The writing on the wall is stark.
Research and our work with High performing Top teams over 2 decades indicate that a “joined-up” top team (directionally and relationally) is the most critical imperative for growth.
Sustained Competitive advantage requires agile decision making, inspired and engaged employees and seamless collaboration starting at the top. Possible only if the leadership is aligned and committed to make it happen.
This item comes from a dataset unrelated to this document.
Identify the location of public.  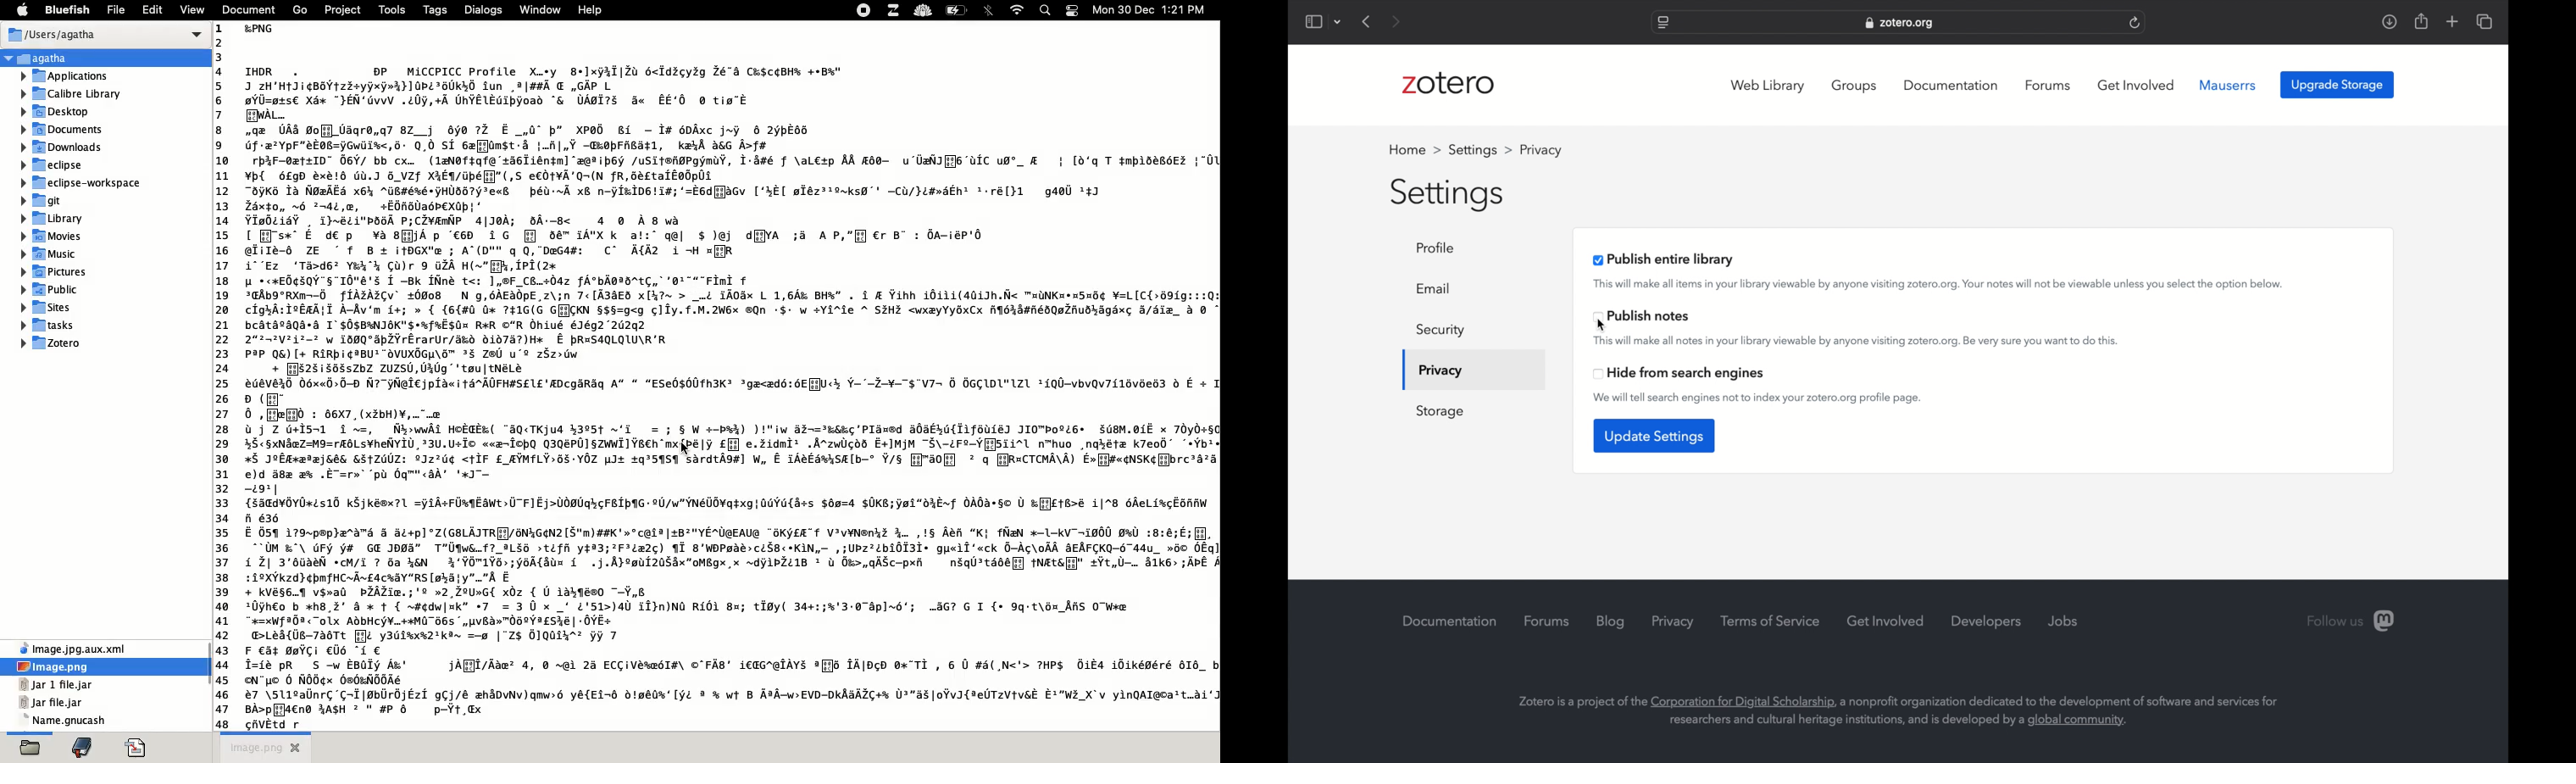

Evidence also indicates that leadership teams are seldom joined up or aligned. Thereby a threat to the “well-being” of the organisation in all ways
The solution must begin by the C-suite acknowledging the change needed at their level and committing to make those often-uncomfortable changes individually and as a team. Some difficult separation decisions may also be required, and sometimes with high performing but individualistic leaders.
To summarise some of core dysfunctionalities at the C-suite levels could be:
One: Team leader unable to create an aligned and engaging vision for team members and other leaders on the team not actively seeking this alignment.
Two: Lack of collaborative behaviours at the top team level – instigated by huge focus on functional turfs rather than see themselves as “organisational leaders”.
Three: Top team members decision making horizon being limited to impact on their functions rather than the systemic impact on the organisation.
Four: New team members getting inducted in the team but not being assimilated or integrated.
Five: Very basic but natural humanflaws of egos, insecurities and low respect for others. All these exist as the invisible part of the iceberg. Denied in conversations but eating away the organisational value.
Six: Even in professionally run companies, executives might not challenge decisions of senior team members due to cultural nuances that do not look kindly on divergent views.
The six core issues identified here by no means are the only reasons for top team dysfunction. Each company is different, and their root causes will also be different. It thus becomes important to deep dive into each case and identify the symptoms of dysfunction and their underlying causes. Each case needs to be understood and approached accordingly. The solutions may comprise carefully designed workouts with the entire team together over a period of time interspersed with one on one feedback and one on one coaching for some identified leaders.
The crux being that any change in performance requires a change in leadership behaviours and the environment that leaders create for the rest of the organisation. Needless to say then, the more aligned the behaviours and environment, the higher are the chances of the desired performance.